[Task instructions]
Please output exactly the lines below, starting at the line that has "Given: Open Roasted Tuna Wrap item title" and ending at the line that has "Toggle dark mode", both included; leave out all pictures and include nothing else.

----- Extracted material -----

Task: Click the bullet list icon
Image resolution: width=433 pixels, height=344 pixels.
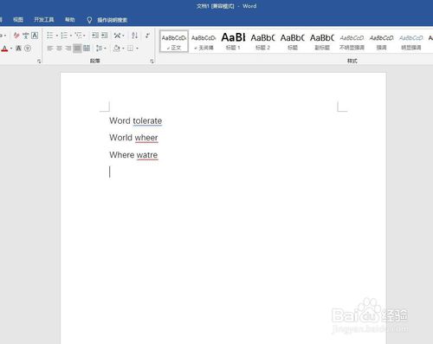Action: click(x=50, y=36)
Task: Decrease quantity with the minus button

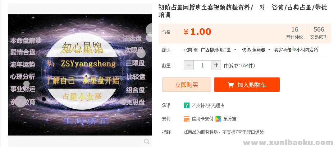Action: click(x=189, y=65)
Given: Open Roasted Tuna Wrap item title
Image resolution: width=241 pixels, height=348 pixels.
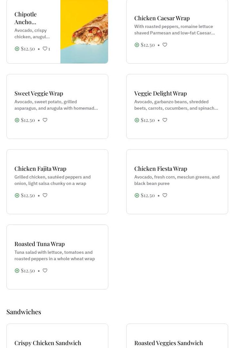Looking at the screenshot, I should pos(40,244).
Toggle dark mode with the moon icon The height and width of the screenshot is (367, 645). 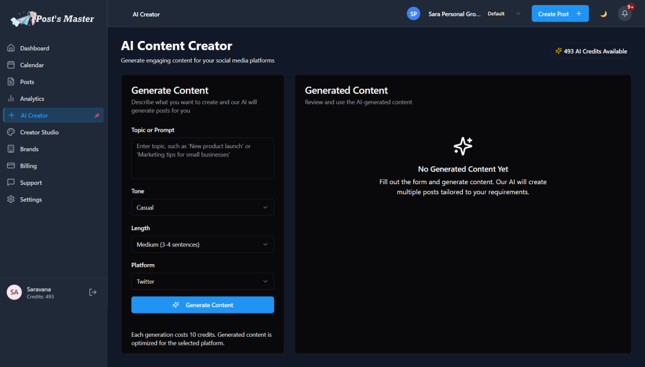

-----
----- Extracted material -----

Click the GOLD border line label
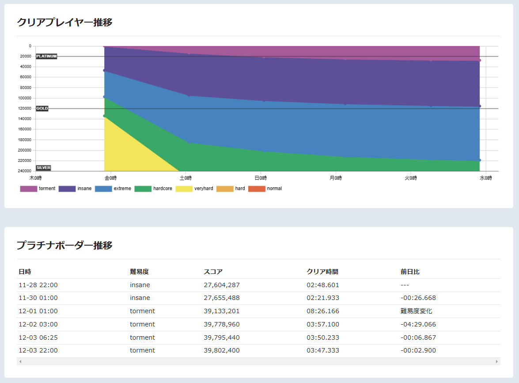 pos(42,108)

-----
----- Extracted material -----

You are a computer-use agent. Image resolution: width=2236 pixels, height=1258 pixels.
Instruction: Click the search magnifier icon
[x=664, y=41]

-----

[Result for this exercise]
Given: Open Roasted Tuna Wrap item title
Image resolution: width=241 pixels, height=348 pixels.
Looking at the screenshot, I should pos(40,244).
Toggle dark mode with the moon icon The height and width of the screenshot is (367, 645). 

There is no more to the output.